I went on a search of opinions of what the Canadians think of the shape Canada is in. My trip started right here in Hope, B.C. and went to Sault Ste. Marie, Ontario and back to Hope B.C.
My first day took me to a campground in Moxie Lake a few miles west of Cranbrook B.C. The people there did not seem to have a care in the world, they were really enjoying their holiday’s.
On the second day I went through Calgary, as always the city seemed to be busy getting ready for their yearly Stampede, then I ended up in Edmonton, Alberta. Edmonton was very, very busy construction wise, but even so their hostels were feeding and bedding homeless people to their capacity.
Continuing east on Yellowhead Highway, major cities like Lloydminister and Saskatoon were being overwhelmed by people using the food banks and hostels. In most small towns where I stopped to refuel my van, I was sure to find the food bank timetable on their notice boards. Most farmers were complaining about the high cost of feed for their animals and the lack of rain this late in the year.
When it comes to Manitoba, I decided not to check on Winterpeg for personal reasons, bad things have a tendency of happening to me during visits to this city.
Although I have to say that Manitoba has the best highway as far as the Trans Canada highway is concerned. There is also a lack of passing lane available, during designated passing zones — which makes it hard to pass when the speed limit is only 90 km/h.

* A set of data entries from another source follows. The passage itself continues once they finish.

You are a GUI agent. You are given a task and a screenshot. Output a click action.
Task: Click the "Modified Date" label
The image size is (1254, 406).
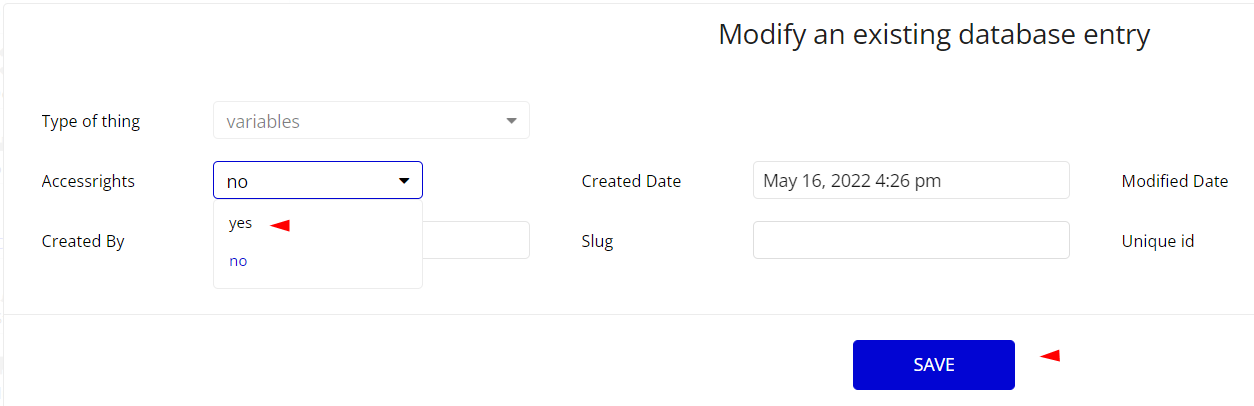[1175, 181]
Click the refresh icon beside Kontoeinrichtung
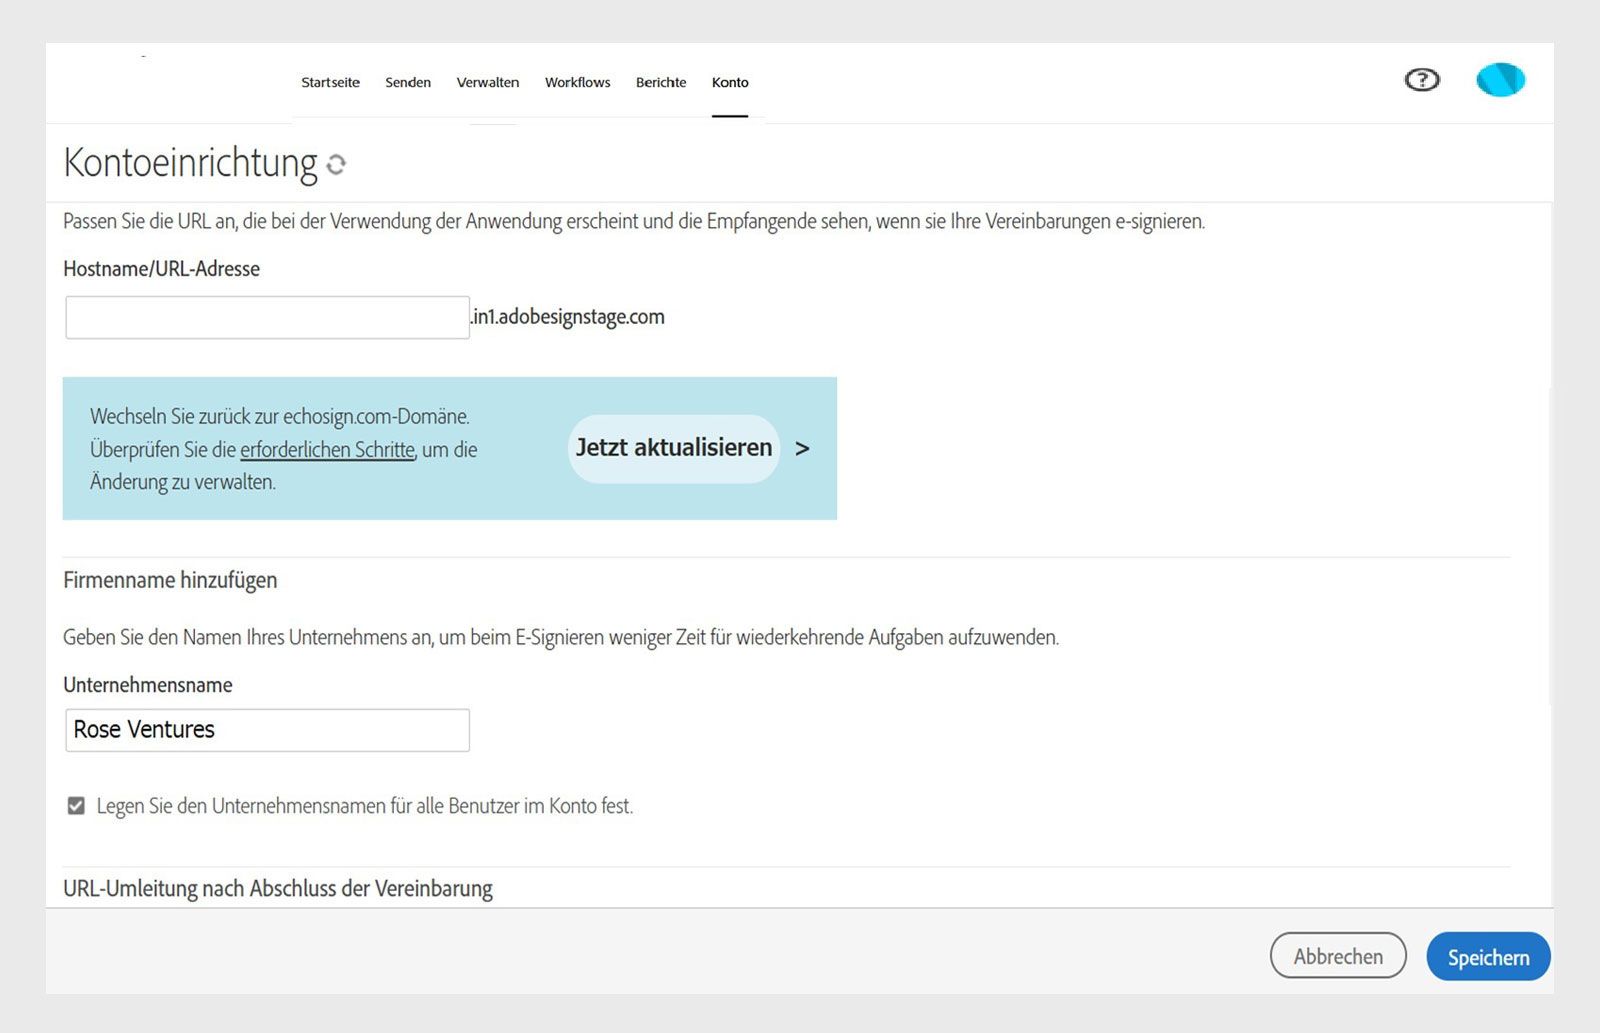 pyautogui.click(x=334, y=165)
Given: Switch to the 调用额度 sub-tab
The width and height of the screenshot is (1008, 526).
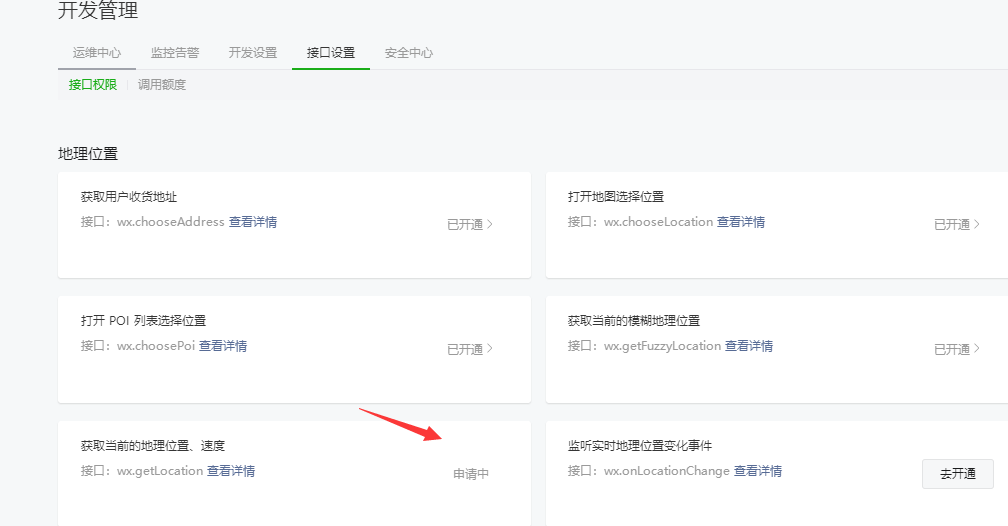Looking at the screenshot, I should click(162, 85).

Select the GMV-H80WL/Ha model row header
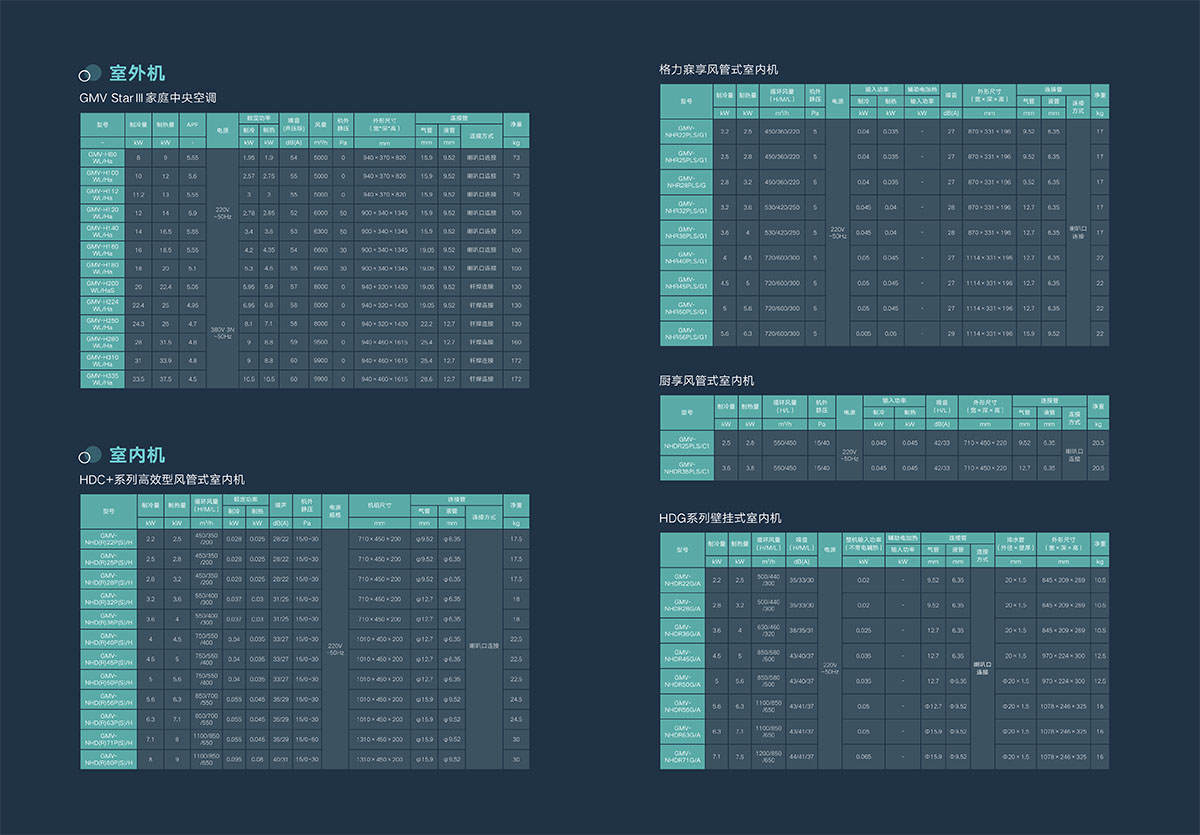point(102,157)
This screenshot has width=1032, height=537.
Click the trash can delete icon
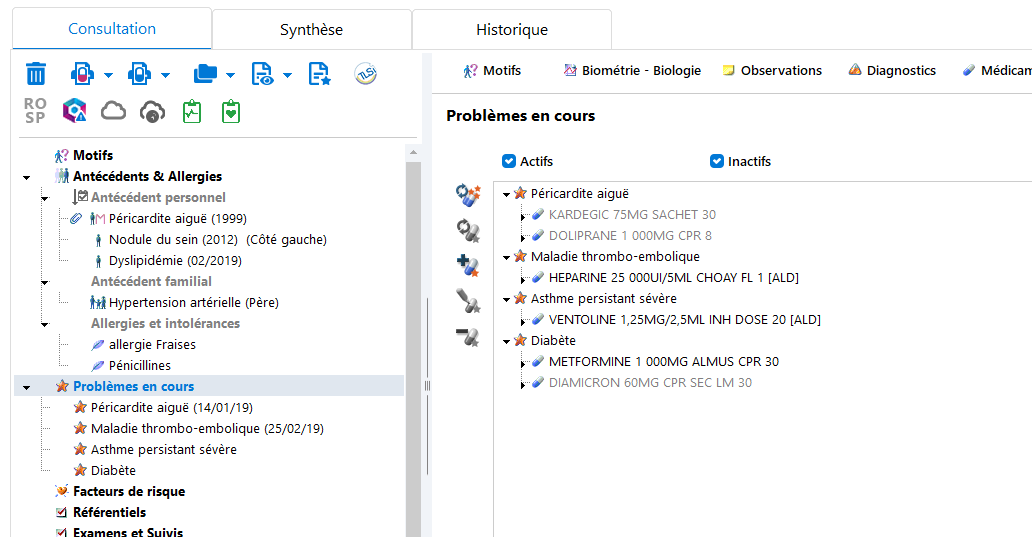click(x=36, y=73)
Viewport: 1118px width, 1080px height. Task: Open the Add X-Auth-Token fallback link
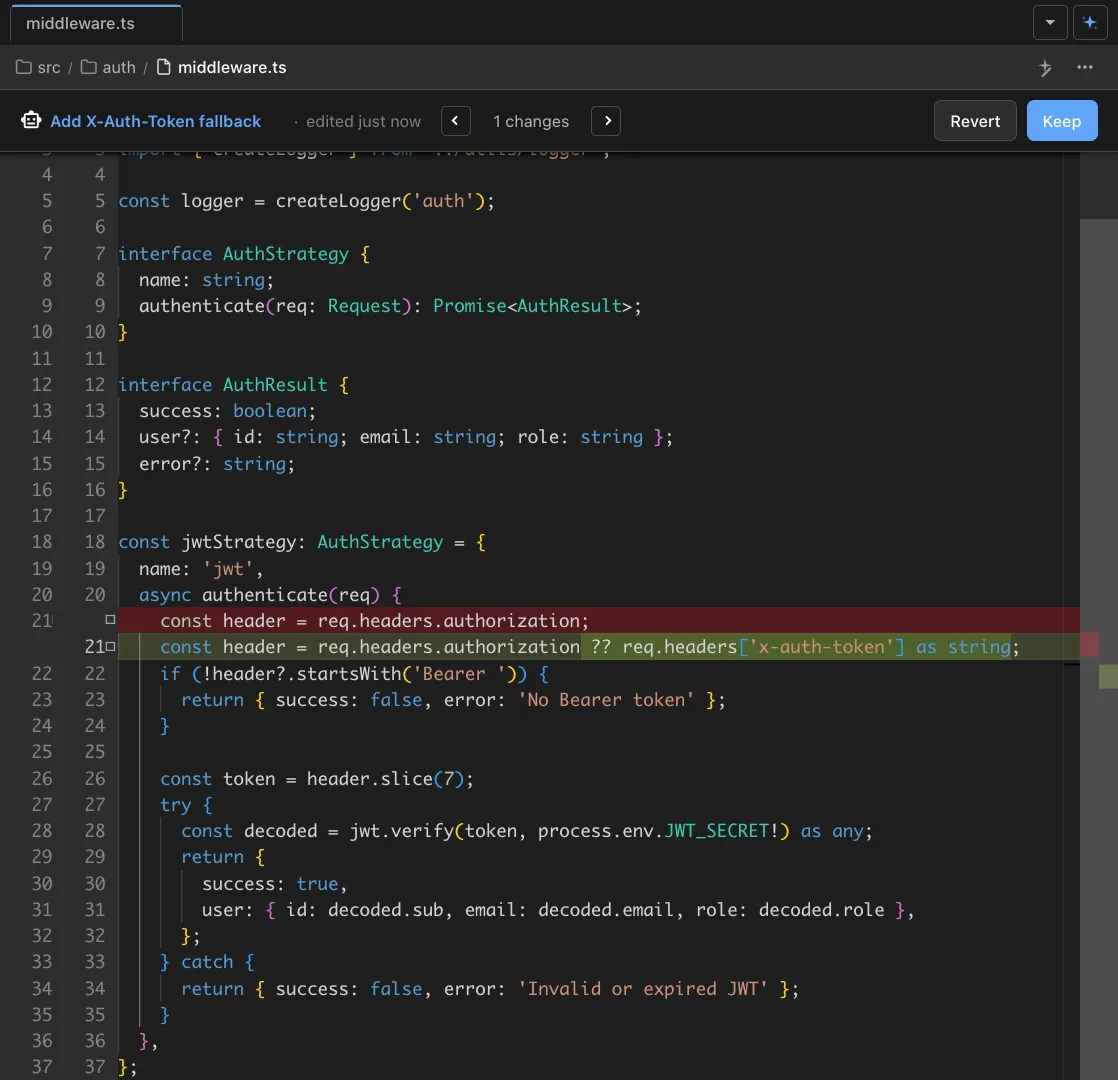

Ontario also has a problem with the growing need for food banks and for hostels. My former hometown, the Soo has been changing tremendously since I left, and that has been about 40 years ago. You can shoot a cannon down main street after 6 o’clock, without worrying about hitting anyone.
Last but not least, I wavered from my idea of speaking to Canadians about the shape Canada is in today. In my opinion we better start to worry about the situation in Greece, to avoid what is presently happening there. With a forthcoming general election, it is time to wake up our politicians from their doldrums before it’s too late.